▶ What you need to do
Return only these lines: the one that contains "Screen dimensions: 1290x841" and every line after it through the end of the listing, exactly, without pictures.
**** Provided records ****
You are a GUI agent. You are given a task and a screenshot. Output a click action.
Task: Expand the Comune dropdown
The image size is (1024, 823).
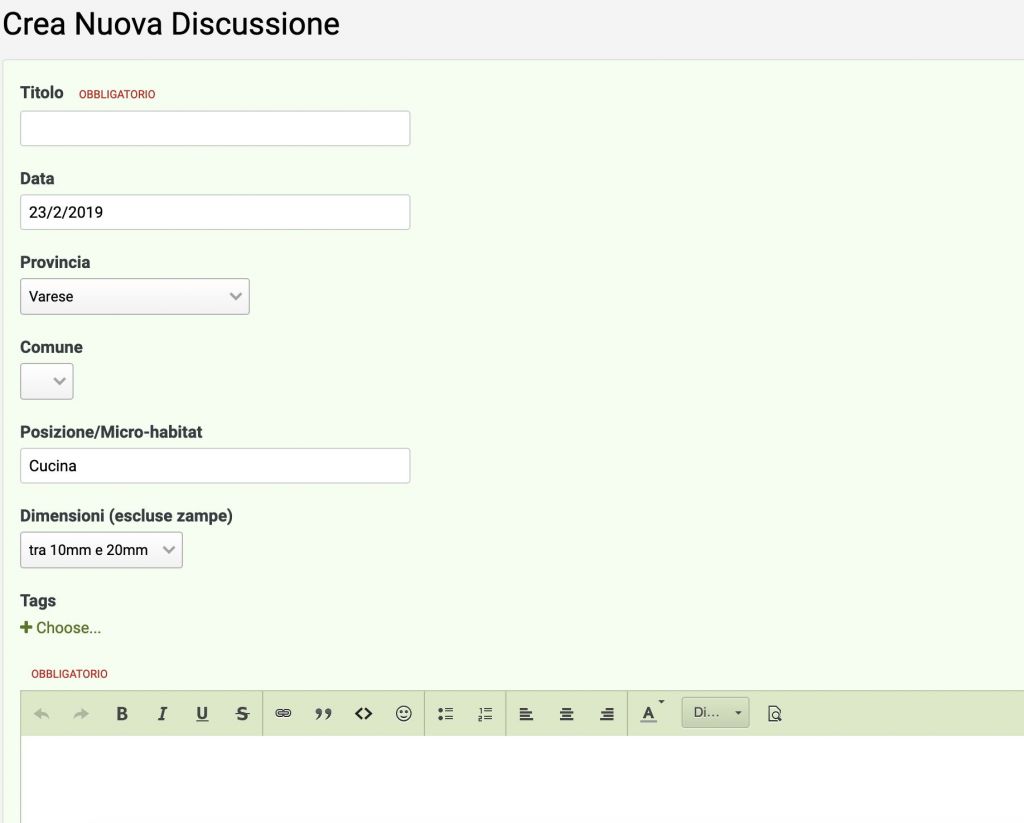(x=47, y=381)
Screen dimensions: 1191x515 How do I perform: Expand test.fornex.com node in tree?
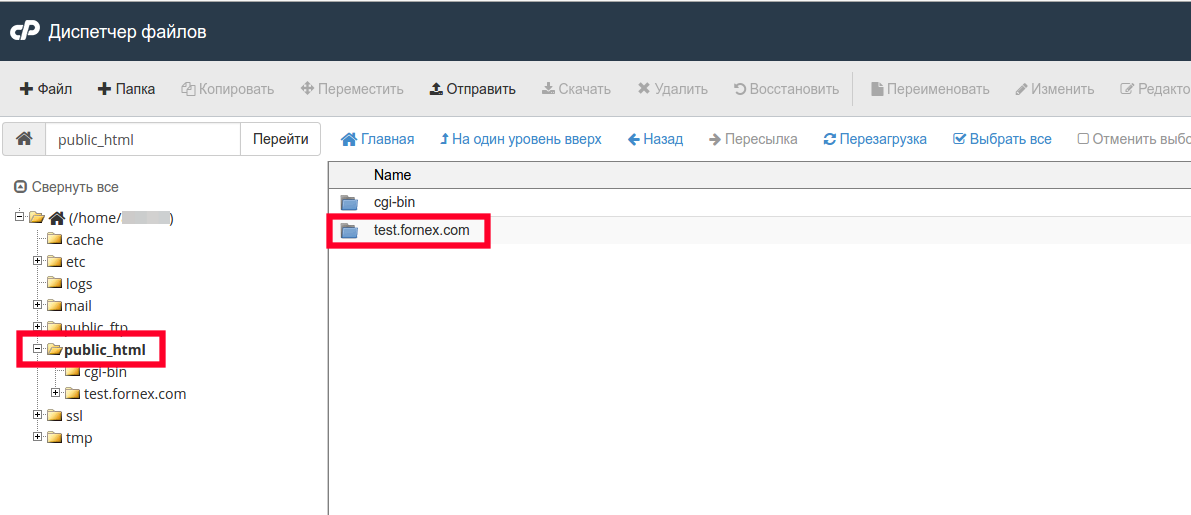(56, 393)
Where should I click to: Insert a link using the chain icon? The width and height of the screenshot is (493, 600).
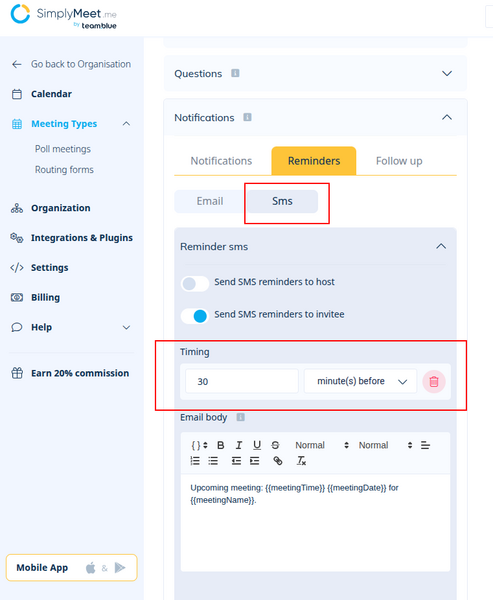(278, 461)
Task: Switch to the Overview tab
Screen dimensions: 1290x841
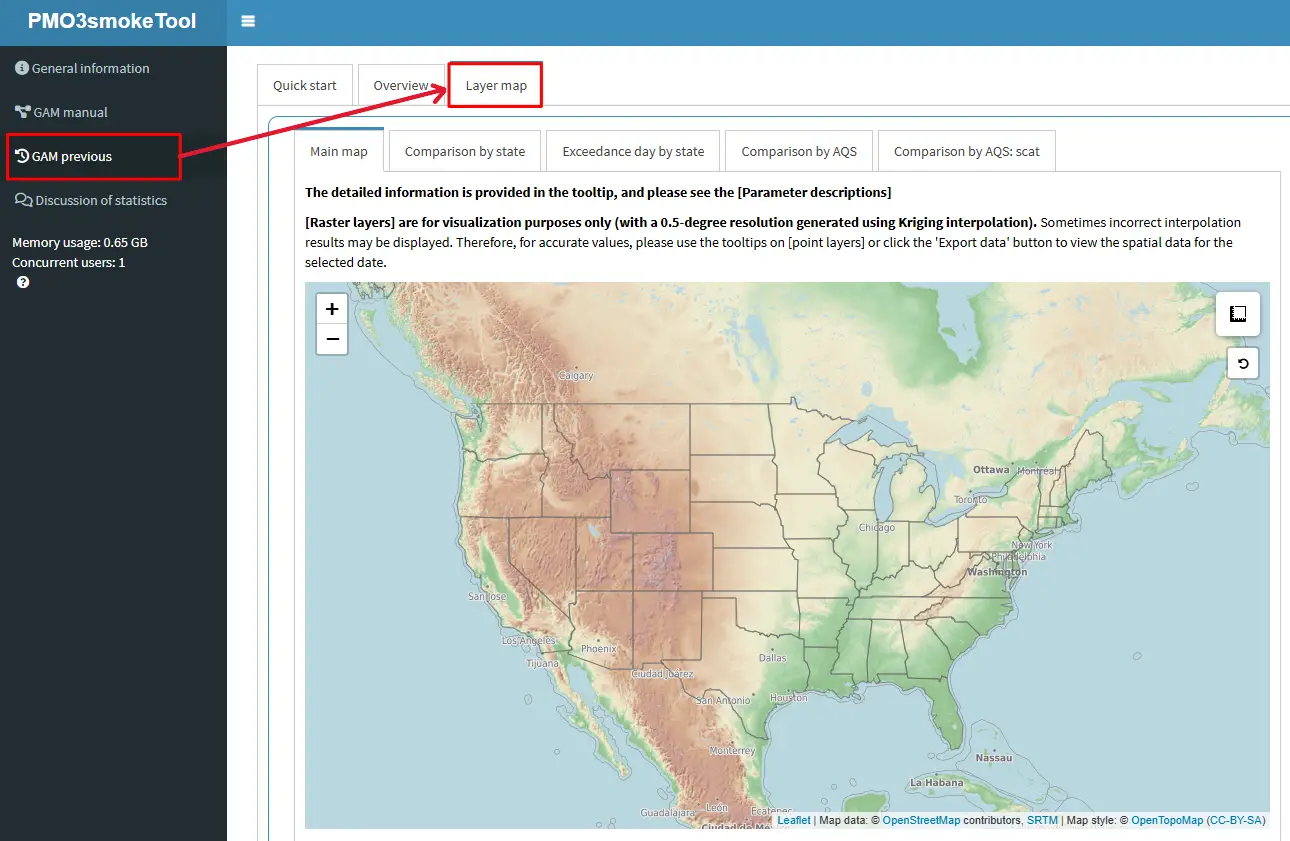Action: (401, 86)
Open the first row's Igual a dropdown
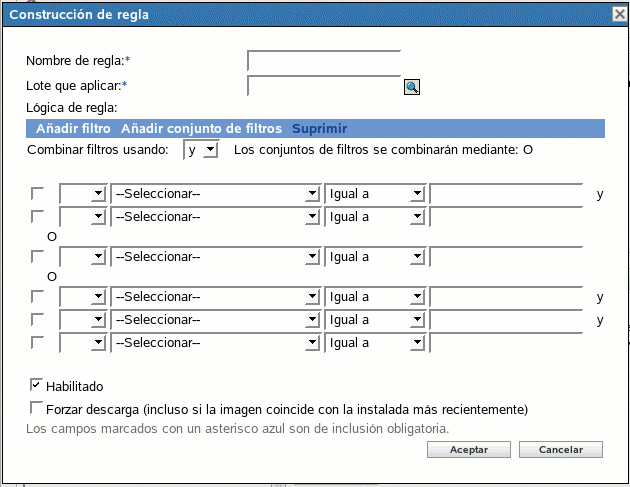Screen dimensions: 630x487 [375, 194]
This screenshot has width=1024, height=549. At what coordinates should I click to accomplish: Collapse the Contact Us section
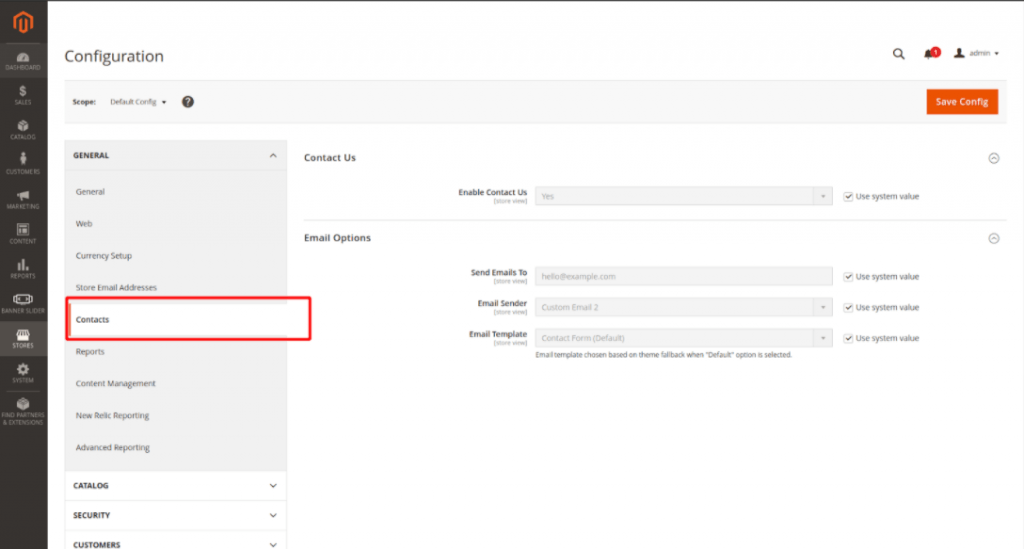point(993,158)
****
▶ Completed exercise
Screen dimensions: 1290x841
Action: (401, 86)
Open the first row's Igual a dropdown
Screen dimensions: 630x487 [375, 194]
This screenshot has width=1024, height=549. At what coordinates should I click to accomplish: Collapse the Contact Us section
point(993,158)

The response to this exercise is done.